First 5 Steps Before Buying a Home

Posted on Category:house and home

Purchasing a property regardless of whether it's a family home, condo or rental complex requires you to first do your homework. These following five key areas should be investigated prior to the purchase of any property:

  1. Arrange Financing
    Understanding the different types of mortgages, what you qualify for and negotiating the best rate and terms should all be completed before you even look at your first property.
    You don't want to waste anyone's time, including your own, looking at properties and getting excited only to find out your credit history is so poor that nobody is going to finance you at this time. Ensure you have spoken with a mortgage broker or other financial lender and have been pre-qualified for a particular price range.
    Now that you know your price range it will save you time and help you narrow your search. You may have been approved; however, most lending institutions now also require that once you find a property it too will need to be approved, based on a professional appraisal. This helps prevent individuals from over mortgaging properties. So remember, you and the property need to be approved.
  2. Find a Realtor
    Licensed realtors work with real estate transactions every day. They only make money when a deal comes together so they will work hard to ensure you find what you need.
    Agents can be a great source of knowledge but I would avoid a dual-agency situation. This is when one agent is looking after the interests of both parties to the transaction. It is my experience that in all real-estate transactions each party is better represented by separate agents.

—————

*Task*.
Could you reproduce word for word the stretch of the home-buying article from "2. Find a Realtor" through "by separate agents."?

*Data shown*.
—————

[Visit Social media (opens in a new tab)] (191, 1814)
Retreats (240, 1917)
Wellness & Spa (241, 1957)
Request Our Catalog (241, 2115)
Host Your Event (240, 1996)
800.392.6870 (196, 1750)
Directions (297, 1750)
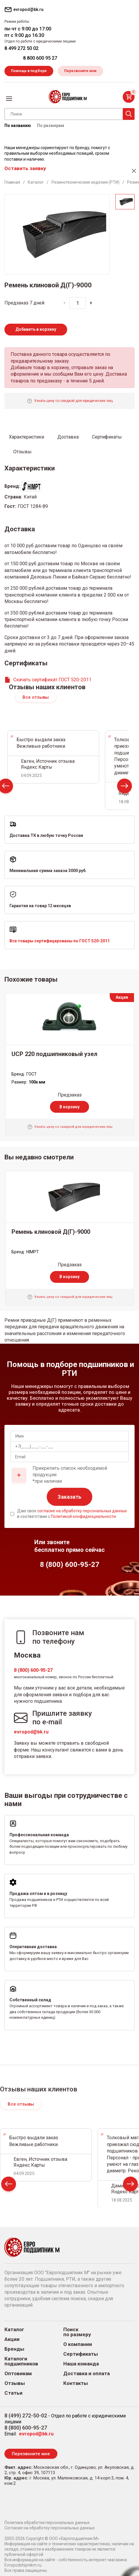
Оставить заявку (25, 168)
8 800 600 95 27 (40, 58)
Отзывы (14, 2383)
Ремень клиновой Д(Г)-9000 (51, 1231)
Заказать (69, 1497)
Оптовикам (18, 2373)
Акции (12, 2339)
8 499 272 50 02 (21, 48)
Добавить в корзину (35, 329)
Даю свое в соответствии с (72, 1513)
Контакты (75, 2383)
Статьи (13, 2393)
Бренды (14, 2349)
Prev (8, 2185)
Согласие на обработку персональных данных (49, 2528)
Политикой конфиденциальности (83, 1516)
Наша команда (81, 2363)
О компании (77, 2344)
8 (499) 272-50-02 (25, 2415)
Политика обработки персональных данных (47, 2522)
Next (124, 787)
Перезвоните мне (80, 71)
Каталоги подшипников (21, 2361)
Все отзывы (35, 697)
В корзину (69, 1106)
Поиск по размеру (77, 2332)
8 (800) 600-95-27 (33, 1670)
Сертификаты (80, 2354)
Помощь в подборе (29, 71)
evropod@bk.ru (31, 1732)
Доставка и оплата (86, 2373)
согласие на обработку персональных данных (82, 1510)
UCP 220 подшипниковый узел (54, 1054)
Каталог (14, 2329)
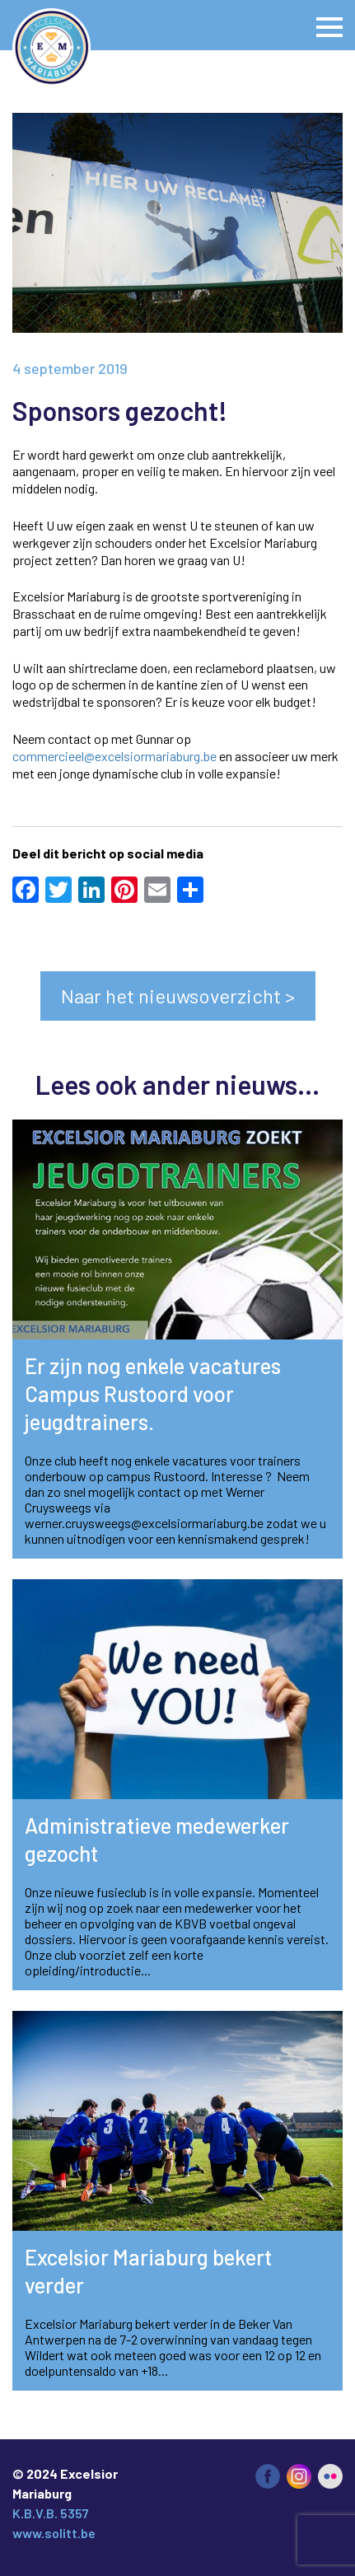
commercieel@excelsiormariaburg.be (114, 756)
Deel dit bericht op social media (107, 853)
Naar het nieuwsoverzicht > (178, 995)
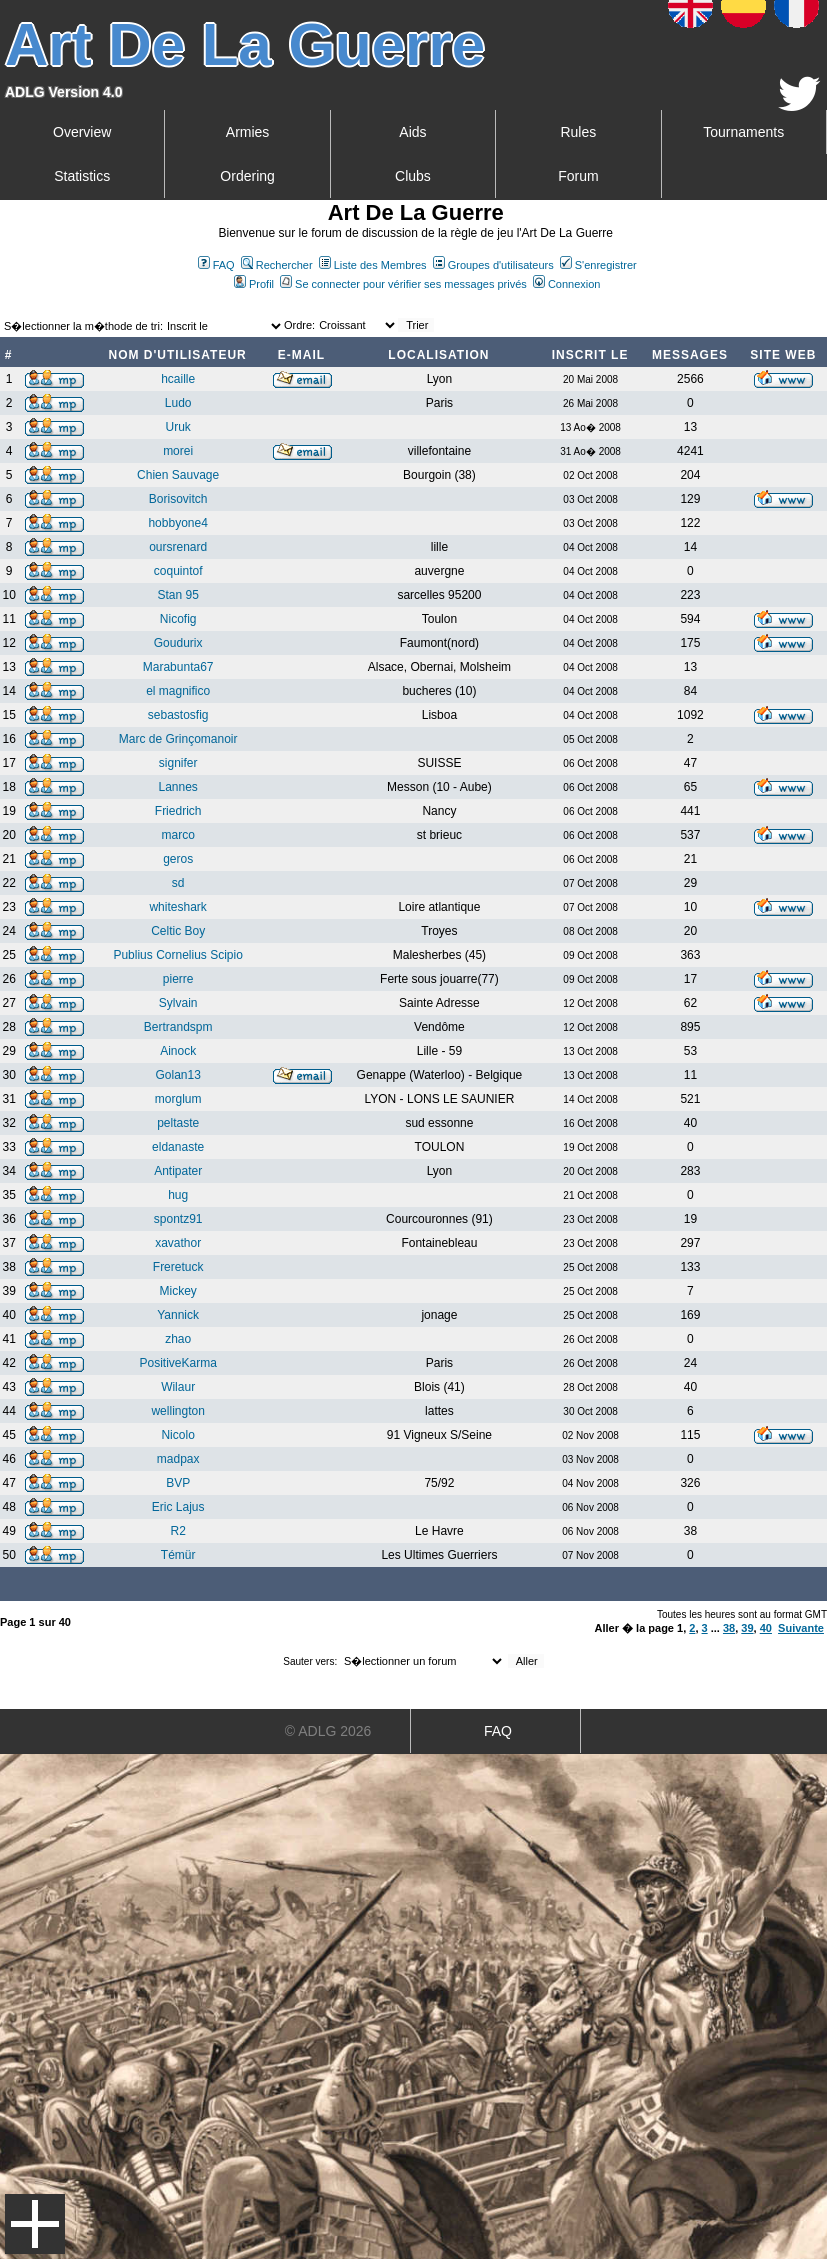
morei (178, 451)
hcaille (178, 379)
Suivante (801, 1628)
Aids (412, 132)
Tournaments (743, 132)
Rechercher (277, 265)
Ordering (247, 176)
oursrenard (178, 547)
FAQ (216, 265)
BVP (178, 1483)
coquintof (178, 571)
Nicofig (178, 619)
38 (729, 1628)
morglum (178, 1099)
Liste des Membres (373, 265)
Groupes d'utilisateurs (493, 265)
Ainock (178, 1051)
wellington (177, 1411)
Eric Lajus (178, 1507)
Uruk (177, 427)
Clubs (413, 176)
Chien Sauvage (178, 475)
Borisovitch (178, 499)
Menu (35, 2224)
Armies (248, 132)
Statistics (82, 176)
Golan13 (177, 1075)
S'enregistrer (598, 265)
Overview (82, 132)
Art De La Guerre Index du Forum (8, 306)
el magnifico (178, 691)
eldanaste (178, 1147)
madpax (178, 1459)
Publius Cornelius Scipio (177, 955)
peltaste (178, 1123)
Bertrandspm (178, 1027)
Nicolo (177, 1435)
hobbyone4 (177, 523)
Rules (578, 132)
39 (747, 1628)
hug (178, 1195)
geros (178, 859)
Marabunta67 (178, 667)
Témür (178, 1555)
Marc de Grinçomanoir (178, 739)
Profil (254, 284)
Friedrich (178, 811)
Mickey (177, 1291)
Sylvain (178, 1003)
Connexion (567, 284)
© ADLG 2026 (328, 1731)
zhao (178, 1339)
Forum (578, 176)
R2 (177, 1531)
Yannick (178, 1315)
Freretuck (178, 1267)
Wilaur (178, 1387)
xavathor (178, 1243)
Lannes (177, 787)
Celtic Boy (178, 931)
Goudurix (178, 643)
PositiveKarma (177, 1363)
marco (177, 835)
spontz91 (178, 1219)
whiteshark (177, 907)
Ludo (178, 403)
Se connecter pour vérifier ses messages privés (403, 284)
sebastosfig (178, 715)
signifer (178, 763)
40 (766, 1628)
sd (178, 883)
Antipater (178, 1171)
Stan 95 (177, 595)
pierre (178, 979)
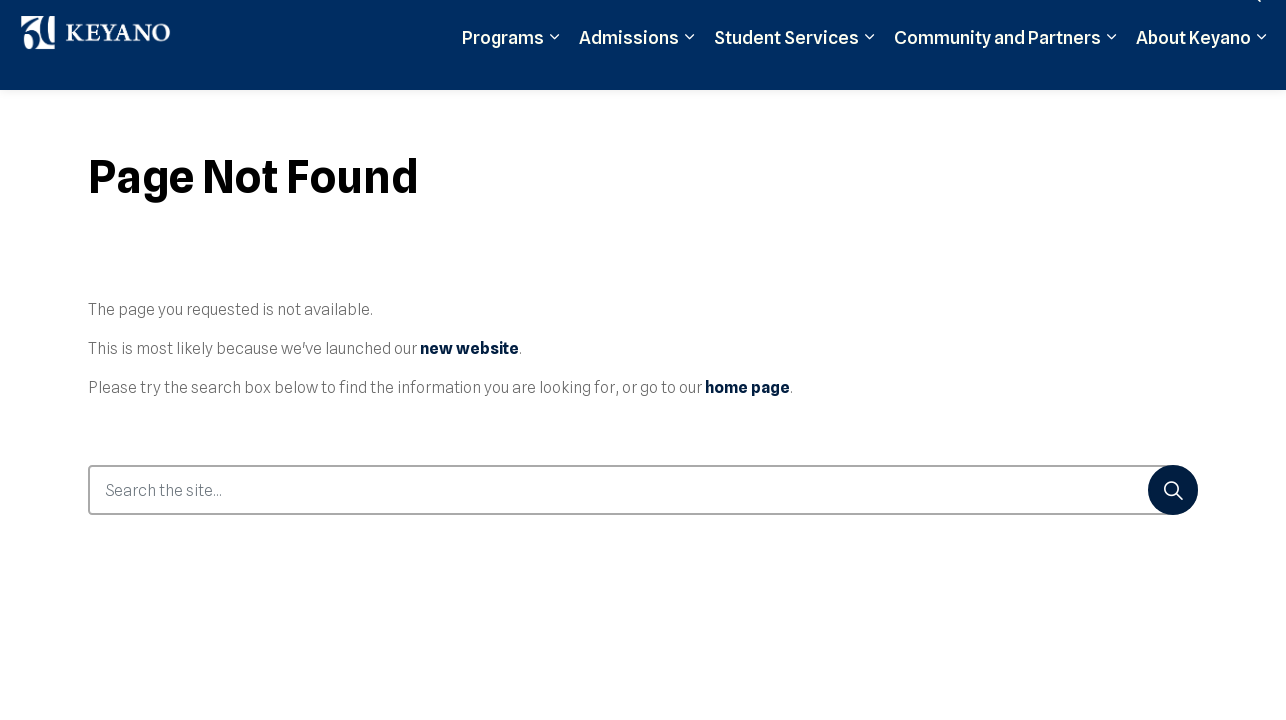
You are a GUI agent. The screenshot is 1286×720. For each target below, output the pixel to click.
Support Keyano (1069, 22)
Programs (503, 67)
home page (747, 387)
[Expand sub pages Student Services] (869, 67)
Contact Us (1177, 22)
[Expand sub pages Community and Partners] (1111, 67)
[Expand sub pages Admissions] (689, 67)
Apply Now (788, 22)
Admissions (629, 67)
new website (469, 348)
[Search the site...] (643, 490)
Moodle (865, 22)
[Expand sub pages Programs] (554, 67)
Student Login (954, 22)
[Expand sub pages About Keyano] (1261, 67)
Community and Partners (997, 67)
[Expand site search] (1251, 22)
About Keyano (1193, 67)
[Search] (1173, 490)
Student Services (786, 67)
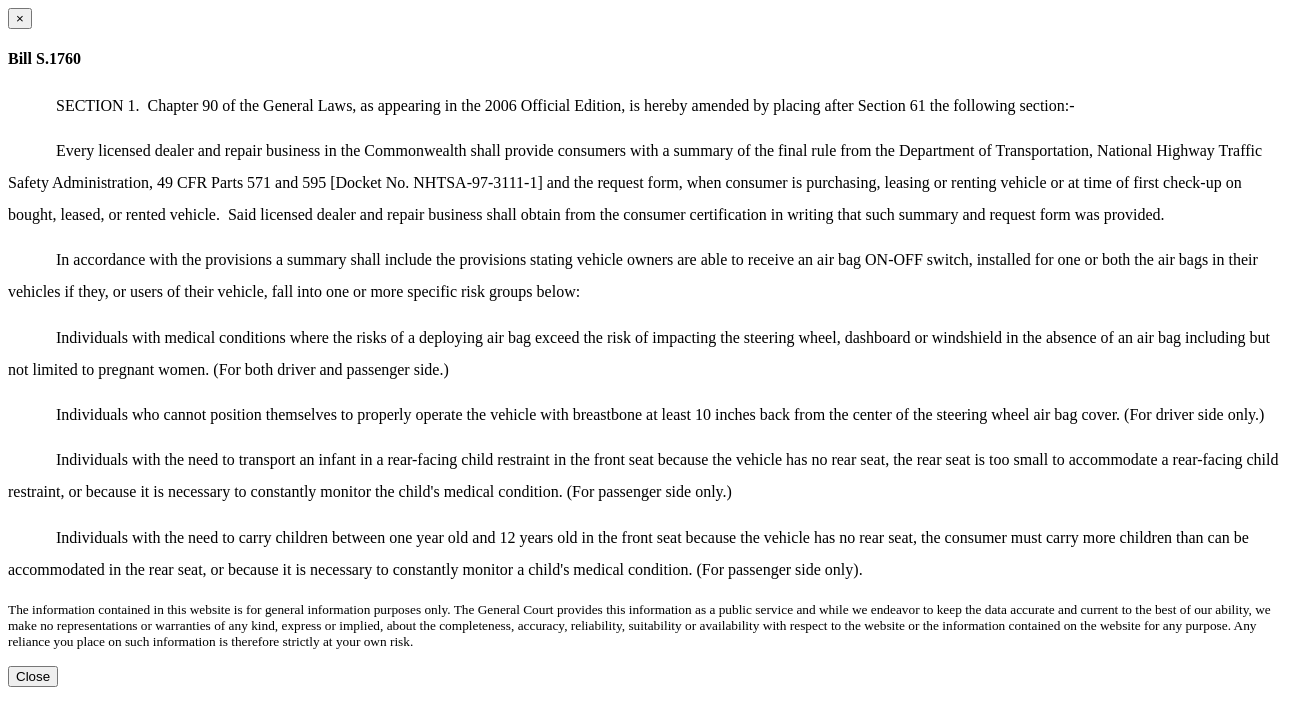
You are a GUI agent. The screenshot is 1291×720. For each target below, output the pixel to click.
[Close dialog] (20, 18)
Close (33, 676)
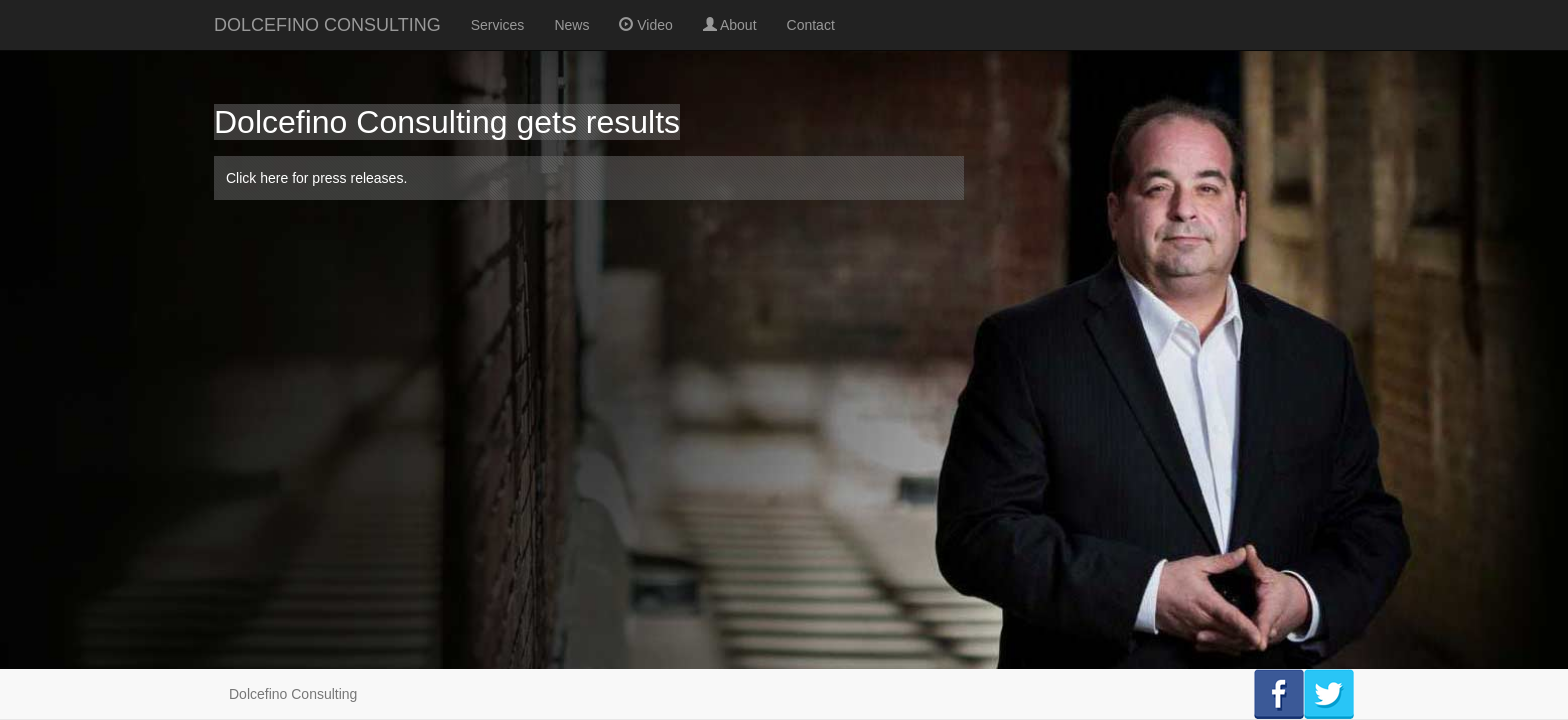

—————

*Task response*.
2. Find a Realtor
    Licensed realtors work with real estate transactions every day. They only make money when a deal comes together so they will work hard to ensure you find what you need.
    Agents can be a great source of knowledge but I would avoid a dual-agency situation. This is when one agent is looking after the interests of both parties to the transaction. It is my experience that in all real-estate transactions each party is better represented by separate agents.